Still single
California’s good medicine for health care
The health-care business loves politicians who love it right back with their version of the proper kind of reform. Three top lovers are Gov. Arnold Schwarzenegger and the state legislature’s Democrat leaders, Assembly Speaker Fabian Núñez and Senate President Pro Tem Don Perata.
If health care must be reformed—and the people insist it must—insurers want reform that shifts dollars to them to offset loses caused by a slide in their employer-based business, which has been blamed on soaring prices. The governor’s plan to mandate health insurance for all differs from the Núñez and Perata-supported proposal that Schwarzenegger vetoed on October 12. Their Assembly Bill 8 has different insurance requirements.
But here is the deal: Neither reform, Schwarzenegger’s or Núñez/Perata’s, gets at the root cause of the health care problem. Here’s why: Investors own the big health-insurance firms. What the insurers don’t spend on health care is profit for investors, elected by nobody. To protect their profits, investors fund politicians of both parties to protect them from raids on their investments.
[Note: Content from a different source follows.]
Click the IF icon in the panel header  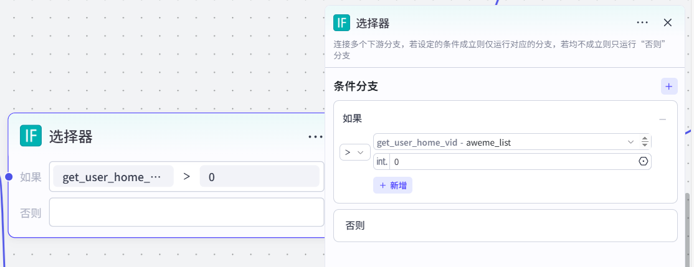341,23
Managers for investors’ money have a legal responsibility to them. That puts investors’ needs first and—in the case of a private insurance-based health-care system—patients’ needs second (if even that high).
Wealth before health: that’s the law!
So a health-care system with a profit motive is the problem, and yet the governor and two top Democrats perpetuate it with their reform “solutions.”
There is a better way to fix the broken system, and it involves two words you haven’t heard around Sacramento lately:
Single payer.
State Senator Sheila Kuehl, D-Santa Monica, is the sponsor of Senate Bill 840, the California Health Insurance Reliability Act. Under SB 840, the state government would become the single payer or middleman between patients and their doctors, hospitals and clinics.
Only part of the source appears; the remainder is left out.